In One Ear: Whispering Giants

Published 12:15 am Thursday, February 10, 2022

Ear: Toth

It would be hard not to notice the 18-foot high cedar Indian head statue on the east side of the Astoria roundabout. So how did it get there?

Astorian Ed Johnson met Hungarian artist Peter Wolf Toth when he was teaching summer classes in Reno, Nevada, in the 1980s, and Toth was carving statues in the city park.

That was when Toth told Ed about his Trail of the Whispering Giants project, which entailed putting a statue honoring Native Americans in every state. Oregon didn’t have one — yet.

When Ed got back home from Reno, he started a letter writing campaign to invite Toth to Astoria to carve a Whispering Giant here, beginning with then-mayor Edith Henningsgaard Miller.

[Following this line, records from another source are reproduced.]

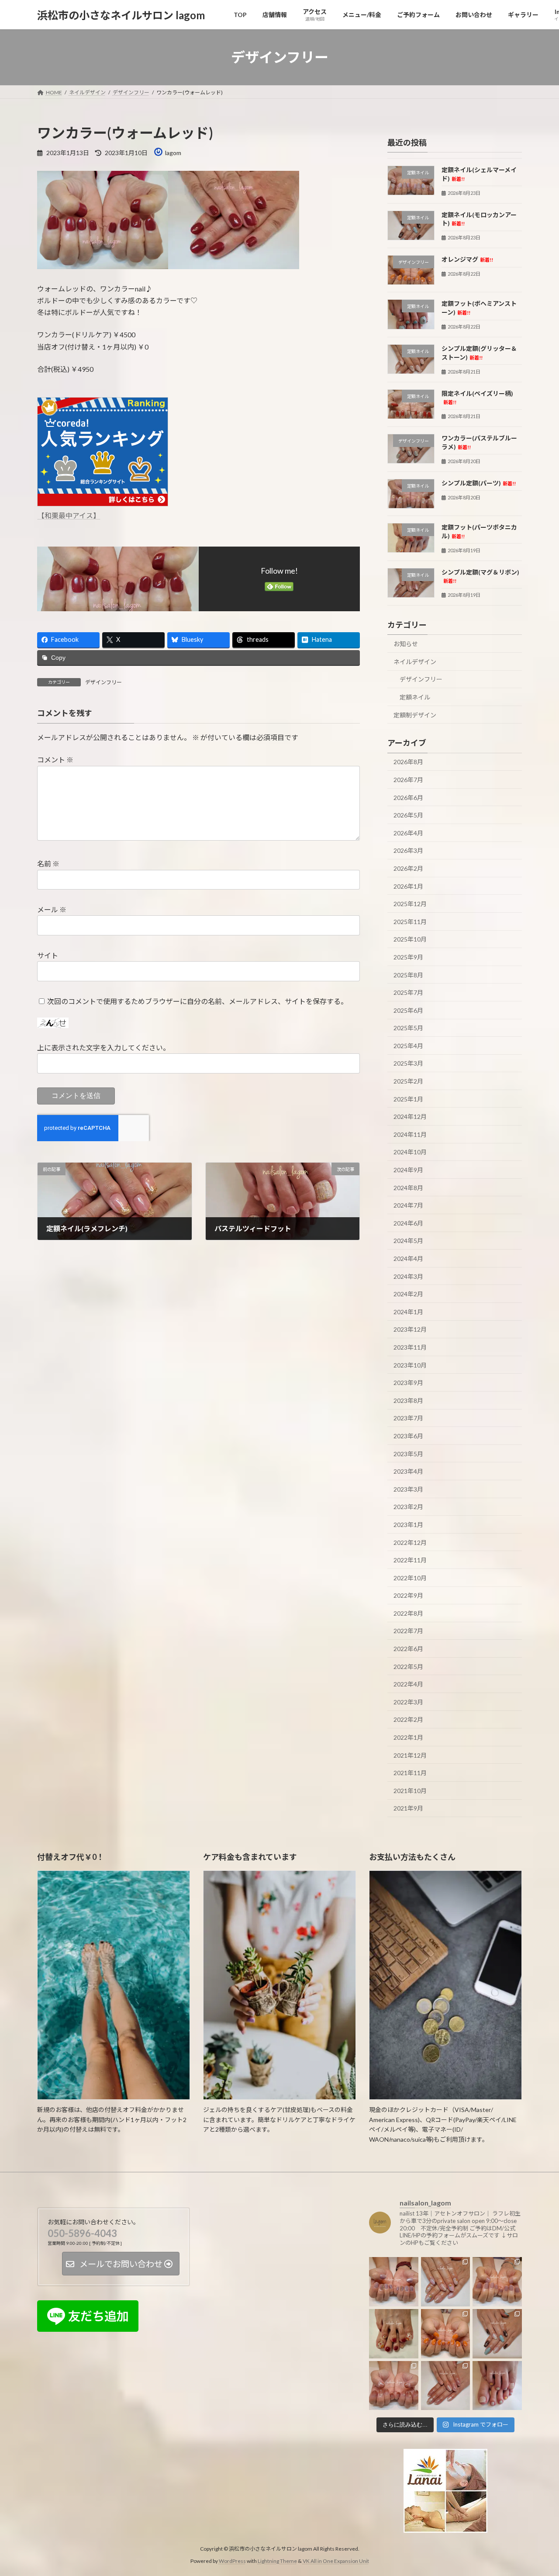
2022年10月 (410, 1578)
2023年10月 (410, 1365)
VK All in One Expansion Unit (336, 2561)
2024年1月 (408, 1312)
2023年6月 (408, 1436)
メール (51, 910)
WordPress (232, 2561)
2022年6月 (408, 1648)
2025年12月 (410, 903)
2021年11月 (410, 1772)
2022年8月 (408, 1613)
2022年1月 (408, 1737)
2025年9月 (408, 957)
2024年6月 (408, 1223)
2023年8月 (408, 1400)
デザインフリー (103, 682)
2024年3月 (408, 1276)
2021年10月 (410, 1790)
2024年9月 (408, 1170)
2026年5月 (408, 815)
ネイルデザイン (414, 661)
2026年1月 (408, 886)
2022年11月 (410, 1560)
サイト (47, 955)
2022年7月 (408, 1631)
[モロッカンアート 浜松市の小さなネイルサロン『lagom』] (497, 2333)
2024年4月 (408, 1258)
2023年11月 (410, 1347)
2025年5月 (408, 1028)
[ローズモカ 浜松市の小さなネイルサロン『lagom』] (497, 2281)
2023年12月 (410, 1329)
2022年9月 (408, 1595)
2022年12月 (410, 1542)
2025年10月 (410, 939)
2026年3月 (408, 851)
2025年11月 (410, 921)
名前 (48, 864)
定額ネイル (415, 697)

Toth accepted, and stayed at Joe Herman‘s (who did the rock work around the base). Carved from a giant log over several months, Ikala Nawan, or Man Who Fishes, honors the tribes of the North Coast, and is No. 57 in the series. It was dedicated in 1987; Johnson family photos are shown.

Toth did not get paid for his work, since he considers the Whispering Giants a gift to his adopted country. By the way, there’s another giant in Hillsboro, Kno-Tah, No. 56, also carved in 1987, and another was in Vancouver, Washington, which has disappeared.

So what is Toth doing now? He has completed 74 statues, including in all 50 states, in several Canadian provinces and in Europe, although several are now deteriorating or missing. He has a small roadside gallery in Edgewater, Florida, which RoadsideAmerica.com says “appears to be overflowing with art.”